ISBN-13: 9780449004531
Publisher: Random House Publishing Group
Publication date: 10/01/1998
Edition description: Reprint
Pages: 195
Product dimensions: 5.46(w) x 8.24(h) x 0.52(d)

About the Author

About The Author

John Updike was born in Shillington, Pennsylvania, in 1932. He graduated from Harvard College in 1954 and spent a year in Oxford, England, at the Ruskin School of Drawing and Fine Art. From 1955 to 1957 he was a member of the staff of The New Yorker. His novels have won the Pulitzer Prize, the National Book Award, the National Book Critics Circle Award, the Rosenthal Foundation Award, and the William Dean Howells Medal. In 2007 he received the Gold Medal for Fiction from the American Academy of Arts and Letters. John Updike died in January 2009.

Date of Birth:

March 18, 1932

Date of Death:

January 27, 2009

Place of Birth:

Shillington, Pennsylvania

Place of Death:

Beverly Farms, MA

Education:

A.B. in English, Harvard University, 1954; also studied at the Ruskin School of Drawing and Fine Art in Oxford, England

Read an Excerpt

Bech is Back


By John Updike

Ballantine Books

Copyright © 1999 John Updike
All right reserved.

ISBN: 0449459349


CHAPTER ONE

Three Illuminations in the Life of an American Author

Though Henry Bech, the author, in his middle years had all but ceased to write, his books continued, as if ironically, to live, to cast shuddering shadows toward the center of his life, where that thing called his reputation cowered. To have once imagined and composed fiction, it seemed, laid him under an indelible curse of unreality. The phone rang in the middle of the night and it was a kid on a beer trip wanting to argue about the ambivalent attitude toward Jewishness expressed (his professor felt) in Brother Pig. "Embrace your ethnicity, man," Bech was advised. He hung up, tried to estimate the hour from the yellowness of the Manhattan night sky, and as the yellow turned to dawn's pearl gray succumbed to the petulant embrace of interrupted sleep. Next morning, he looked to himself, in the bathroom mirror, markedly reduced. His once leonine head, and the frizzing hair expressive of cerebral energy, and the jowls testimonial to companionable bourbon taken in midnight discourse with Philip Rahv were all being whittled by time, its relentless wizening. The phone rang and it was a distant dean, suddenly a buddy, inviting him to become a commencement speaker in Kansas. "Let me be brutally frank," the dean said in his square-shouldered voice. "The seniors' committee voted you in unanimously, once Ken Kesey turned us down. Well, there was one girl who had to be talked around. But it turned out she had never read your stuff, just Kate Millett's condemnation of the rape bits in Travel Light. We gave her an old copy of When the Saints, and now she's your staunchest fan. Not to put any unfair pressure on, but you don't want to break that girl's heart. Or do you?"

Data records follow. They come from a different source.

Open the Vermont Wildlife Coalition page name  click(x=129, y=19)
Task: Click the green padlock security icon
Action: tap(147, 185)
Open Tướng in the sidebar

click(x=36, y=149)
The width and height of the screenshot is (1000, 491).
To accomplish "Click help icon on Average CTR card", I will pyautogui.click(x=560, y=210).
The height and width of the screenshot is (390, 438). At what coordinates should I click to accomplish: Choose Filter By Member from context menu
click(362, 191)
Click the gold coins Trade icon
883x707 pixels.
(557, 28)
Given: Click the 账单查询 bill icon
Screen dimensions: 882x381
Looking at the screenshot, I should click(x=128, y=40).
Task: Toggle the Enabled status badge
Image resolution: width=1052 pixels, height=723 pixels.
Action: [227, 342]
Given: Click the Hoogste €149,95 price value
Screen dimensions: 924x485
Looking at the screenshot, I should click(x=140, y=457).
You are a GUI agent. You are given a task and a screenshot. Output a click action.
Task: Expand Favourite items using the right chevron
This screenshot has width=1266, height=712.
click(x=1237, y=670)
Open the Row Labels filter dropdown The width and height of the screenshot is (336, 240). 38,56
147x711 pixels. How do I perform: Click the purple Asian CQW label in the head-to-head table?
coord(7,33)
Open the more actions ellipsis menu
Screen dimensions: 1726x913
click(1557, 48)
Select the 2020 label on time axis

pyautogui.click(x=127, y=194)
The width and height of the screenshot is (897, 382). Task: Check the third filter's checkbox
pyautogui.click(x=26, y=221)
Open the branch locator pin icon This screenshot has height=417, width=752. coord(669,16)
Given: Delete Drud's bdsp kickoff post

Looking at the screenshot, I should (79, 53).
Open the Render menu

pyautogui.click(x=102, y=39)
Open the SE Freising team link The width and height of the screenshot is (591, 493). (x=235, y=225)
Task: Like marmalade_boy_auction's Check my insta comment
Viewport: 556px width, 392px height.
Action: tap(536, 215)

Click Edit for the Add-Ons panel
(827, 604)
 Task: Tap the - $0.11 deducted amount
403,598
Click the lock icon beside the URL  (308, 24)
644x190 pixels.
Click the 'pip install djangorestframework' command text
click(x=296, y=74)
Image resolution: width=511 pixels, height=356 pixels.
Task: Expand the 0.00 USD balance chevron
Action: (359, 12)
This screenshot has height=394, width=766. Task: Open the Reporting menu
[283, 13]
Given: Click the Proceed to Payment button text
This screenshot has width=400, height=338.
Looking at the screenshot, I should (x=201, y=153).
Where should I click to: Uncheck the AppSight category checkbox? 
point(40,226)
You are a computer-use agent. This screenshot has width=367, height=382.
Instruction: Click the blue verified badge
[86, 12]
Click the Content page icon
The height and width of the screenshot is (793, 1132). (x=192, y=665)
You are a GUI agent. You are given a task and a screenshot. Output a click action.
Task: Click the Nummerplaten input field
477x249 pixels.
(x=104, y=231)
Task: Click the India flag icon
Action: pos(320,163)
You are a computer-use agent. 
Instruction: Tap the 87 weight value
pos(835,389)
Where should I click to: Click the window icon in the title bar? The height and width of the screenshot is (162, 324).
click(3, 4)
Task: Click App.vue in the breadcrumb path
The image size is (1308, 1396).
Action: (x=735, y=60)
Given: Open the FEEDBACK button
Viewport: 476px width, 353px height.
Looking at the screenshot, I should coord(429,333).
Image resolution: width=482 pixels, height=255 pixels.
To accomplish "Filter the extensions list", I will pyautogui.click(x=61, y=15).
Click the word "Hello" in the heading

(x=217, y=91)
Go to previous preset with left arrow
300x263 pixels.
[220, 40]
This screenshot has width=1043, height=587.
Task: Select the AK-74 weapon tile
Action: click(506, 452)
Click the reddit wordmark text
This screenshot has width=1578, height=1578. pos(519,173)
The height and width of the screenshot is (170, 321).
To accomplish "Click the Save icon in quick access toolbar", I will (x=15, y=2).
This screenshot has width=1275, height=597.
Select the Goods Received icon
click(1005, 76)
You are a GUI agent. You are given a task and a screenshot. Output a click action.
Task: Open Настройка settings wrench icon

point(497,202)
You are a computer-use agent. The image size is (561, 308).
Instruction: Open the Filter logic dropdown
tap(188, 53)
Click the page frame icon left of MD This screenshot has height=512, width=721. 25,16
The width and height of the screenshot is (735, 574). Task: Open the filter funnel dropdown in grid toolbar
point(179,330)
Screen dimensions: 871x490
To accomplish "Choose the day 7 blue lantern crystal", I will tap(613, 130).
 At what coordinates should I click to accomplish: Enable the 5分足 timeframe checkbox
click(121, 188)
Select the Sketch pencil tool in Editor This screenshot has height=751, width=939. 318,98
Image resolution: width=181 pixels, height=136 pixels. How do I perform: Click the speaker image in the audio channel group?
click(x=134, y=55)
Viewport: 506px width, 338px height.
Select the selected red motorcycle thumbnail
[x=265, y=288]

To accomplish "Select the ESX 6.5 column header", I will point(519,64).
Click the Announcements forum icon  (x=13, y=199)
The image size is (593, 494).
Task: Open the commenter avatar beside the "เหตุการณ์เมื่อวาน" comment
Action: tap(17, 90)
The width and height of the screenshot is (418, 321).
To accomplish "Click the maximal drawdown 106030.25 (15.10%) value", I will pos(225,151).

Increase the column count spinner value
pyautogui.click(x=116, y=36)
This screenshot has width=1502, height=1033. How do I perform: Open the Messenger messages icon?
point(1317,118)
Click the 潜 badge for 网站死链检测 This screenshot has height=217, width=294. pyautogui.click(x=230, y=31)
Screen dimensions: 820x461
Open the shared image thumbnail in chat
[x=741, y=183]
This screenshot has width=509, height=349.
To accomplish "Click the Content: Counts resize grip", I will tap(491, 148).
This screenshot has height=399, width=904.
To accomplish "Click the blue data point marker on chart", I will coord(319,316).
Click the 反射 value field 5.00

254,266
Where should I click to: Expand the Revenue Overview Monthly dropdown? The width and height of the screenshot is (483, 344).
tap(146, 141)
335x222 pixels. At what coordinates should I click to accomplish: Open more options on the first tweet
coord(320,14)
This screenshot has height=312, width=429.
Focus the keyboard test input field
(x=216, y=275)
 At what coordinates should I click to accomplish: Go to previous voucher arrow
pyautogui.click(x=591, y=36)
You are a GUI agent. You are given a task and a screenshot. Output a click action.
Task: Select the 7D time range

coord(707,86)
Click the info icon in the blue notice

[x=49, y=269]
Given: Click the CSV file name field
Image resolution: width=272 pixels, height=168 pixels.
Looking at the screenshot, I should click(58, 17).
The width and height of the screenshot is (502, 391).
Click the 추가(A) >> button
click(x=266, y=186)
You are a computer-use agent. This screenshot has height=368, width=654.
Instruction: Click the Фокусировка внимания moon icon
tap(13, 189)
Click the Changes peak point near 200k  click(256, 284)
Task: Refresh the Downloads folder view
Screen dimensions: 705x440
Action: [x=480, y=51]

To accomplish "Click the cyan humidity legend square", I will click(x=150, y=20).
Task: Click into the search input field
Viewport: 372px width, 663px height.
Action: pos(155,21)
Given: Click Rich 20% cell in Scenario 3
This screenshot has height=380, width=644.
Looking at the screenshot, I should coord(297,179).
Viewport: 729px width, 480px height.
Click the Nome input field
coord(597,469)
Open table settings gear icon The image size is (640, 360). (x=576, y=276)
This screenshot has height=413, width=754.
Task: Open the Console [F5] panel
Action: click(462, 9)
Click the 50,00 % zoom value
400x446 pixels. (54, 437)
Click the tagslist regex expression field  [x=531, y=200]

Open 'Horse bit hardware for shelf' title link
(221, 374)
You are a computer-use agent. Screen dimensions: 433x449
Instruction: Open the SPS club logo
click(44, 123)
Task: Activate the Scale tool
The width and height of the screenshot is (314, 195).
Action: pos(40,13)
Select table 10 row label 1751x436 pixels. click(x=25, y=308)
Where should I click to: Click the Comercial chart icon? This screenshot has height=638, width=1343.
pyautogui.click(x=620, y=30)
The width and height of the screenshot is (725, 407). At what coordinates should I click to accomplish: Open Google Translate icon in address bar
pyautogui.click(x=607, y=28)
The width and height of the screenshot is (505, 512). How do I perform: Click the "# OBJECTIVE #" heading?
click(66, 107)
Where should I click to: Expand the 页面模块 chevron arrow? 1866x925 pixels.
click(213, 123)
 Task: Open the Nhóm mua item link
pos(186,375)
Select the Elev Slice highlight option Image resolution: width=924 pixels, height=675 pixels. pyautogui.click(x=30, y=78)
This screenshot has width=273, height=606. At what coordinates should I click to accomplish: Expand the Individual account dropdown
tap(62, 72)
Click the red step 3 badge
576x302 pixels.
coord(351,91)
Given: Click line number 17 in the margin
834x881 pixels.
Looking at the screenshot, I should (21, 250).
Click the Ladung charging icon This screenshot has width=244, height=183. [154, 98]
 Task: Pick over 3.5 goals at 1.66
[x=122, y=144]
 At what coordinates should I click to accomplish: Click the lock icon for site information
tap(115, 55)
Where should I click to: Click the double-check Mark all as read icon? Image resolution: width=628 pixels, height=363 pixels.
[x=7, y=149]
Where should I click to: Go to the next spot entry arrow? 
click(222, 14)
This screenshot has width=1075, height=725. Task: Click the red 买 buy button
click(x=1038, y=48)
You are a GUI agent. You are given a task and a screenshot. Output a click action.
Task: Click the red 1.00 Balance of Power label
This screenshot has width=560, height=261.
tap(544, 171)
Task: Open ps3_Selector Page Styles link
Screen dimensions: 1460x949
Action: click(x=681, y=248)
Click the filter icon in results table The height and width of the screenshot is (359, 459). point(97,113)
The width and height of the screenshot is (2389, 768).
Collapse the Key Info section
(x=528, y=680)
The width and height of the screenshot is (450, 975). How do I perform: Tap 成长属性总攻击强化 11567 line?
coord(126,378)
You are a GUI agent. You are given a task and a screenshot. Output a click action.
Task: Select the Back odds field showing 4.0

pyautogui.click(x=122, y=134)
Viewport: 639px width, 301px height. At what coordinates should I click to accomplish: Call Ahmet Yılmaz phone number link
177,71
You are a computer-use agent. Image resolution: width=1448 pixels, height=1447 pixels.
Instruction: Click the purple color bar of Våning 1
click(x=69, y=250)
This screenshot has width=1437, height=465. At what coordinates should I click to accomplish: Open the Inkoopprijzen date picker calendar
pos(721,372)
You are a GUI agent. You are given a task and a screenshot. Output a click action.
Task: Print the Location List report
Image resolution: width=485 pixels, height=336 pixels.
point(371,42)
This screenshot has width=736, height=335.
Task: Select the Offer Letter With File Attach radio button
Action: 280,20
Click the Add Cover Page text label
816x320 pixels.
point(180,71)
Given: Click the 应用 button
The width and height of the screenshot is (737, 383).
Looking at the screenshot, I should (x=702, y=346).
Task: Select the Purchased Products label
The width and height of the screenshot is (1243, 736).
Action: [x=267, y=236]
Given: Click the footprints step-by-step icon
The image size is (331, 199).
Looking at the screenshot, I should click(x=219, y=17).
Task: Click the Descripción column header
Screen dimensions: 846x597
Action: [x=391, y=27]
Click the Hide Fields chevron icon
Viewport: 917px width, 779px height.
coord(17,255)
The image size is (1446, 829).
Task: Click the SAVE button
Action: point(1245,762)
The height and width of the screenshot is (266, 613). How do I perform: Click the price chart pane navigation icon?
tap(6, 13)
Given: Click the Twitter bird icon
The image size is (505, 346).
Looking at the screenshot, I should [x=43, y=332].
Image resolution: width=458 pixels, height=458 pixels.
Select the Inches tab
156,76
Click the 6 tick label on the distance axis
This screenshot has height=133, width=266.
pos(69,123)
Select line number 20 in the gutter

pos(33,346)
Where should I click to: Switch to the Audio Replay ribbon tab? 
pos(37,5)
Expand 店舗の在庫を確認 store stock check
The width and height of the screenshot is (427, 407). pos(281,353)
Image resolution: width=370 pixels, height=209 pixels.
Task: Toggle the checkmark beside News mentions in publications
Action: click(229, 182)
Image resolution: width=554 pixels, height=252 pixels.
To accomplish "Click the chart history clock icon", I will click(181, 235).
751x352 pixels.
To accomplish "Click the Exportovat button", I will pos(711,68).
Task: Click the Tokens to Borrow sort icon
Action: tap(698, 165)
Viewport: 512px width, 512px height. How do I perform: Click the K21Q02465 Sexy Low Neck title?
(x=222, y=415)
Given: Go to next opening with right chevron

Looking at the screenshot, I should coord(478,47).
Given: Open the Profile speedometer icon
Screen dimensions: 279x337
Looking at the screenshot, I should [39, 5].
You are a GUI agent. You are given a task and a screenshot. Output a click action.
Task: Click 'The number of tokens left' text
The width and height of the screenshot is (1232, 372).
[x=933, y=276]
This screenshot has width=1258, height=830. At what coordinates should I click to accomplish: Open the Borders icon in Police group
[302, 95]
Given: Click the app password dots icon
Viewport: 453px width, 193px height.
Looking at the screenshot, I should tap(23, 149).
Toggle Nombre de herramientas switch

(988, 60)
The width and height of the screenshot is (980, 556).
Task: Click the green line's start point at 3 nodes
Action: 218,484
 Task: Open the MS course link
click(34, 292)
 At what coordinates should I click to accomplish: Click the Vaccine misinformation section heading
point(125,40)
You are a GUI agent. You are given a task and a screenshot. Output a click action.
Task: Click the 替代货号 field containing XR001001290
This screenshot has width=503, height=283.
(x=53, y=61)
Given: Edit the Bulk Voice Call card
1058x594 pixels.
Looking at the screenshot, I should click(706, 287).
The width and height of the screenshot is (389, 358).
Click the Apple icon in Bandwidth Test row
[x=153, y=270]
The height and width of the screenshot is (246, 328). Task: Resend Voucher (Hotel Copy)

"I do," Bech solemnly affirmed. But since the dean denied him the passing grade of a laugh, the author had to babble on, digging himself deeper into the bottomless apology his unproductive life had become. He heard himself, unreally, consenting. The date was months away, and World War III might intervene. He hung up, reflecting upon the wonderful time warps of the literary life. You stay young and merely promising forever. Five years of silence, even ten, pass as a pause unnoticed by the sluggish, reptilian race of critics. An eighteen-year-old reads a book nearly as old as he is and in his innocent mind you are born afresh, your pen just lifted from the page. Bech could rattle around forever amid the persisting echoes, being "himself," going to parties and openings in his Henry Bech mask. He had his friends, his fans, even his collectors. Indeed, his phone over the lengthening years acknowledged no more faithful agitator than that foremost collector of Bechiana, Marvin Federbusch, of Cedar Meadow, Pennsylvania.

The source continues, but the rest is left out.